Republican Governors Just Might Save the Democratic Senate

Locals protest Governor Pat Mccrory during Moogfest 2014 on April 23, 2014 in Asheville, North Carolina.
Photo: Alicia Funderburk/Getty Images

Everybody agrees that Republicans will win the midterm elections and stand a better-than-ever chance of controlling the Senate. For months, a debate has raged over why. One analysis is structural. Democrats rely heavily on minorities and the young, who tend to skip midterm elections, making the electorate more Republican than the one that shows up at the polls every four years. Additionally, the Senate races this year force Democrats to defend far more seats, many of which are held in Republican territory.

The competing analysis is that the election represents a “wave.” Wave-theory advocates don’t deny that structural forces favor the GOP, but they tend to emphasize a backlash by the voters against President Obama and his policies. This way of thinking has particular appeal to conservatives, like Michael Barone (“That should settle the ongoing argument in psephological circles about whether this is a “wave” year”), Jennifer Rubin (“The intensely anti-Obama wave will lift many, but not all, Republican boats”), and Josh Kraushaar. Wave advocates see the midterms as America’s righteous punishment against liberal overreach.

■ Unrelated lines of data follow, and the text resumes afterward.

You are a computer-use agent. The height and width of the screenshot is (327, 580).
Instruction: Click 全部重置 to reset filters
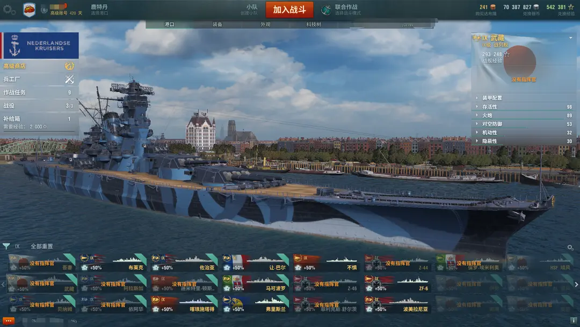42,246

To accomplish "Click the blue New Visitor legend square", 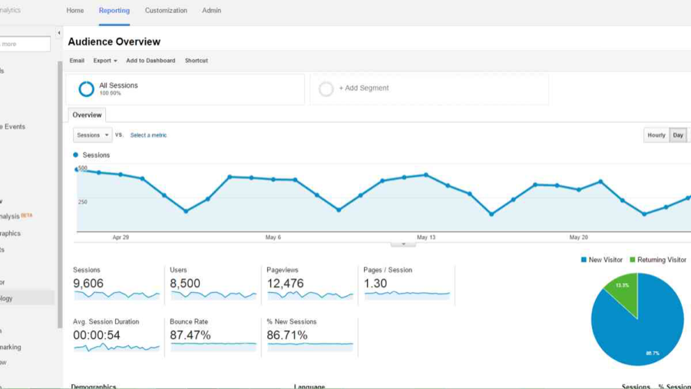I will click(584, 260).
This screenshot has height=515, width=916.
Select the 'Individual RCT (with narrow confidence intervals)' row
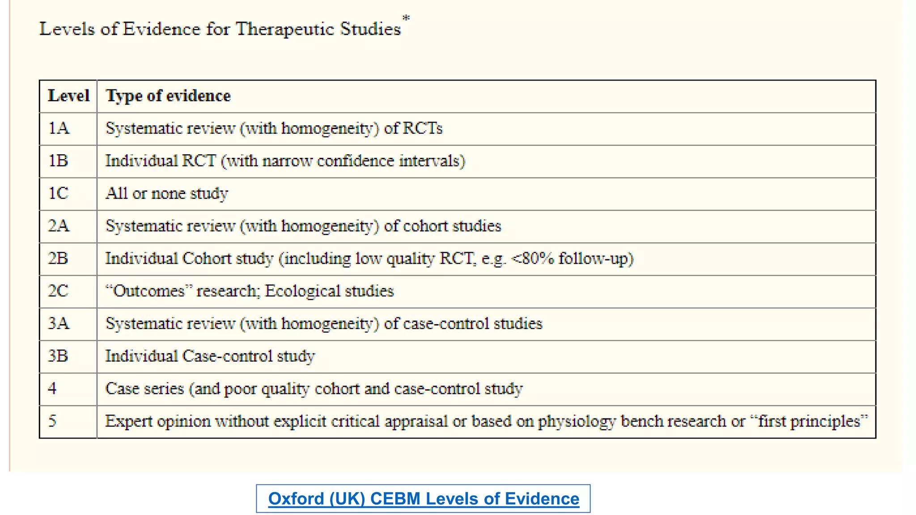285,161
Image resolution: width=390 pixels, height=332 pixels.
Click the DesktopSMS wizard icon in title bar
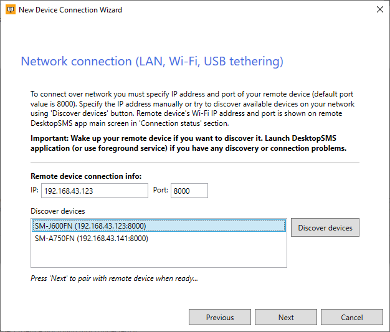[x=11, y=10]
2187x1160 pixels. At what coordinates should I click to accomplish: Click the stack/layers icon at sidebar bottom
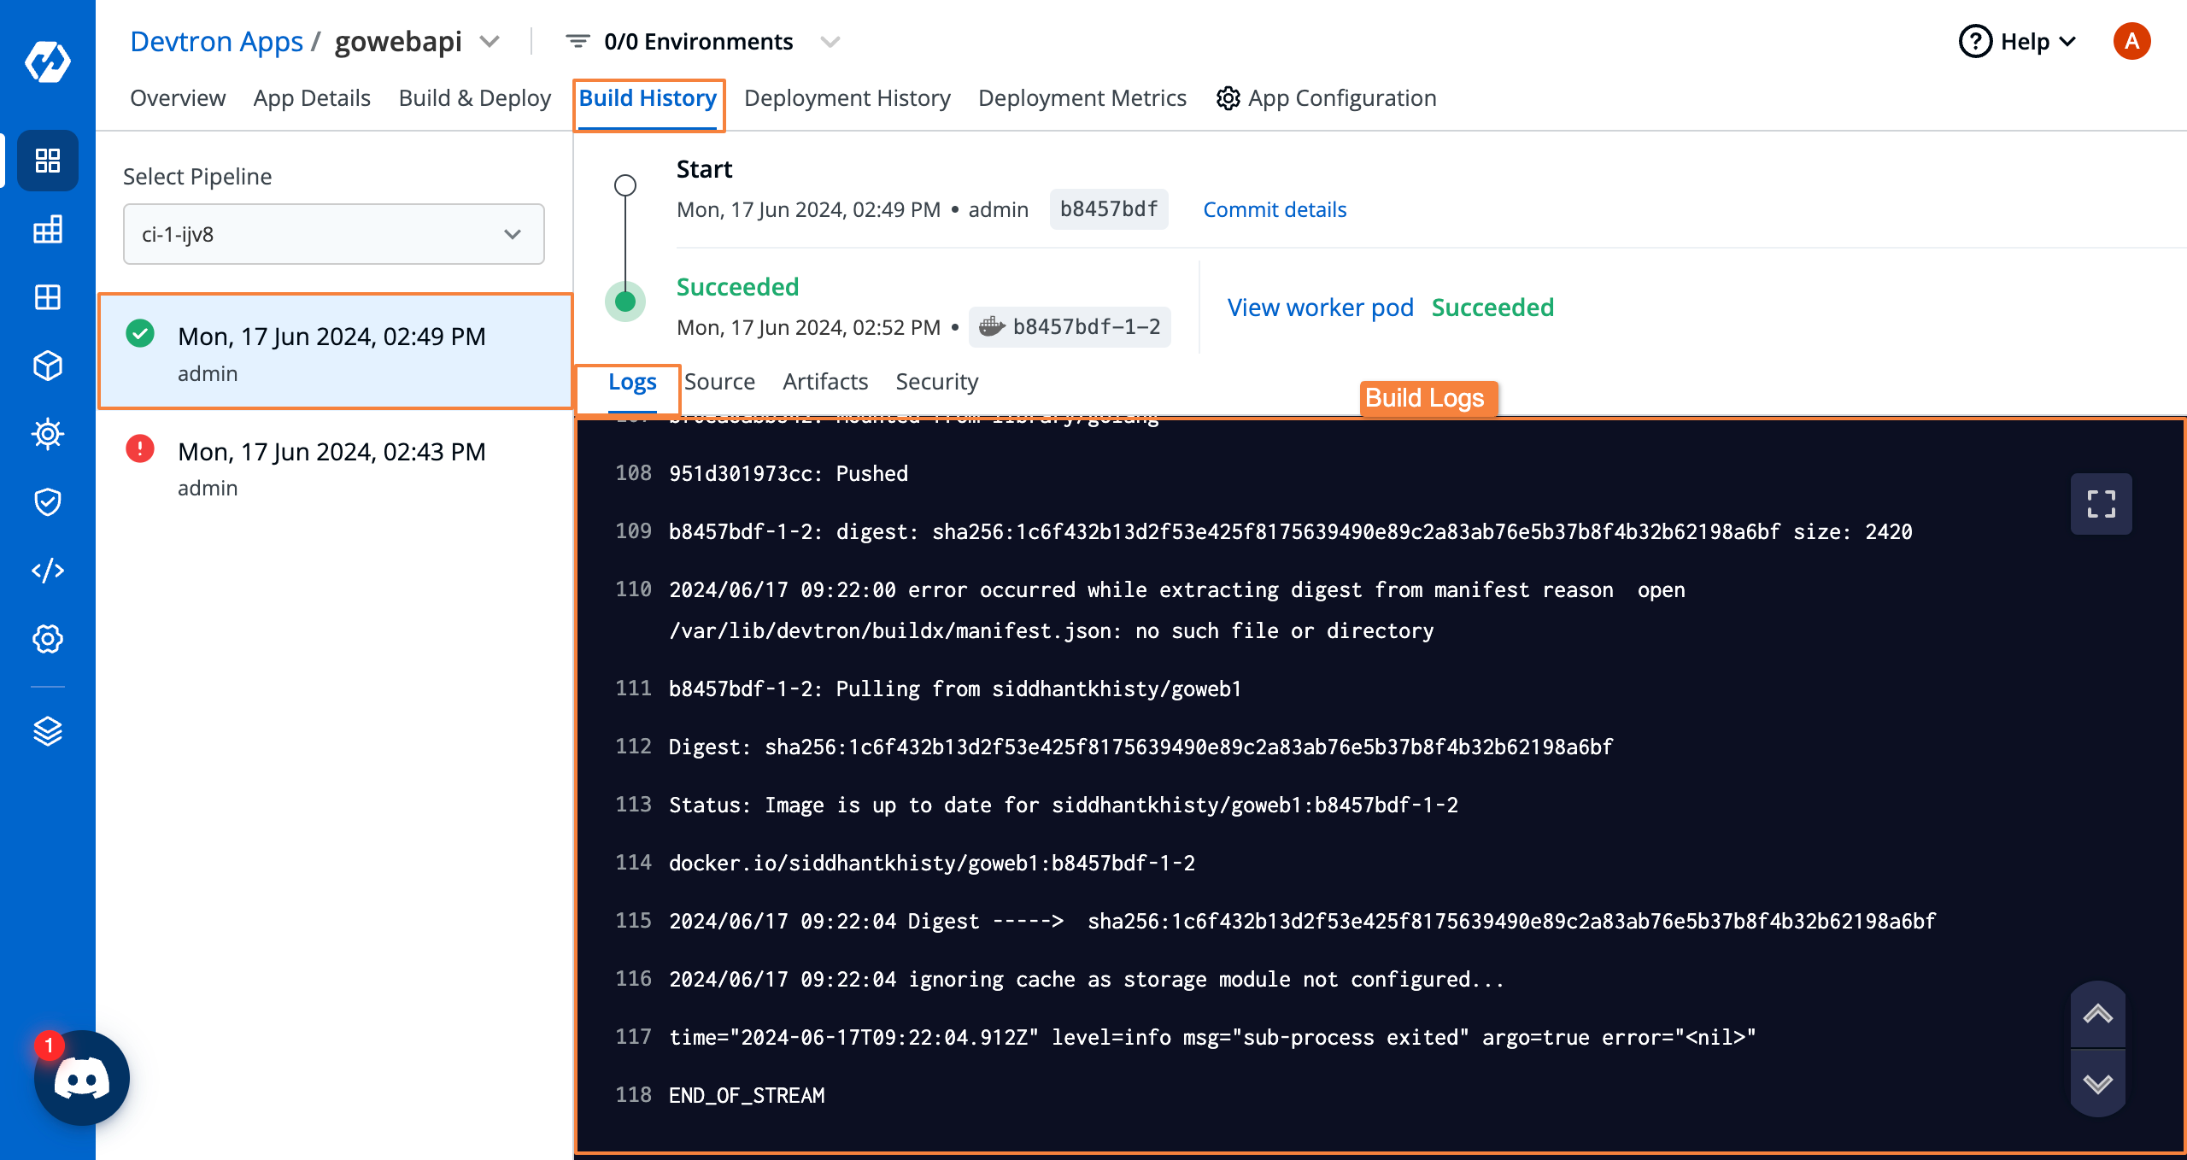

It is certainly true that Obama has poor approval ratings. (One does not need an election to measure indirectly what polling can show directly.) But this, in turn, returns us to the original question of locating the source of the voters’ displeasure. Are Americans unhappy with Obama’s policies, per se, or are they acting out a broader displeasure with the state of the economy, or American politics? To what extent should we think of the electorate as expressing conservative (or, at least, anti-liberal) impulses?

One way to test the two theories against each other is to consider governor’s races. The smaller, non-presidential electorate still favors Republicans, but the map does not. Senate seats turn over every six years, and six years ago a Democratic wave election helped the party capture lots of normally red territory, making this election especially challenging. Governorships, on the other hand, turn over every four years. And four years ago, Republicans carried off a rout. So in the governor’s races, it is Republicans now fighting in neutral or hostile territory.

And as Sam Wang shows, governor’s races in many states have lurched decisively toward Democrats:

The huge turnabout in Arkansas represents the term-limited retirement of highly popular Democrat Mike Beebe. The blue lines at the top are a measure of the backlash against Republican governors, many of whom enacted policy agendas reflecting the national-level Republican vision and find themselves in danger of losing reelection.

Kansas, of course, offers the quintessential case of a state-level backlash. Governor Sam Brownback explicitly fashioned his state as a laboratory for the conservative program, especially on taxes, and the results have been catastrophic. (Josh Barro reports today that the state’s revenue loss, which Brownback explained away as temporary, runs even deeper than expected.) Wisconsin’s Scott Walker, Michigan’s Rick Snyder, and Florida governor Rick Scott, all circa-2010 Republican governors in purple states, all face dire threats of losing their seats after a single term. North Carolina GOP governor Pat McCrory, not facing reelection until 2016, has so poisoned the state’s voters against his party that Democratic Senator Kay Hagan leads nearly every poll.

Was it something I did? Photo: Mark Wilson/2010 Getty Images

North Carolina and Kansas are the two states where Democrats seem to be dramatically over-performing the fundamentals. (They have a chance to pull a surprise win in Georgia, but that would be attributable to the state’s rapid growth of Democratic voters.) North Carolina and Kansas have in common Republican governors who have enacted sweeping, controversial agendas that have turned their party’s Senate candidates into quasi-incumbents.

Conservatives have strained to argue that Obama’s agenda, and especially his hated health-care law, explain his party’s struggle. “Throughout this election cycle,” writes Kraushaar, “the Democrats have been dogged by the president’s health care law.” Karl Rove gloats, “the president’s health law may end up as a decisive cause of two epic midterm defeats for the Democratic Party.

That certainly describes the kind of campaign Republicans have wanted to run, but not the one they actually have. Red-state Republicans Mitch McConnell and Tom Cotton have dissembled incoherently rather than endorse the anti-Obamacare absolutism favored by the conservative base. Scott declared himself in favor of accepting the law’s Medicaid expansion last year. This summer, doomed Pennsylvania Republican governor Tom Corbett finally gave in. North Carolina’s Thom Tillis, who once boasted — accurately — of having “stopped Obamacare’s Medicaid expansion cold,announced this week that the state should “consider” accepting it.

In McConnell’s case, the Republican is bedeviled by a popular Democratic governor who has thrown himself fully behind implementing Obamacare, with impressive results. In many of the other states, the general pro-Republican thrust of the election is running up against a localized backlash against Republican policies. If Obama were the only incumbent, Republicans would have locked up the Senate majority by now and might be poised to enjoy a genuine wave. Unfortunately for them, they have had the chance to govern.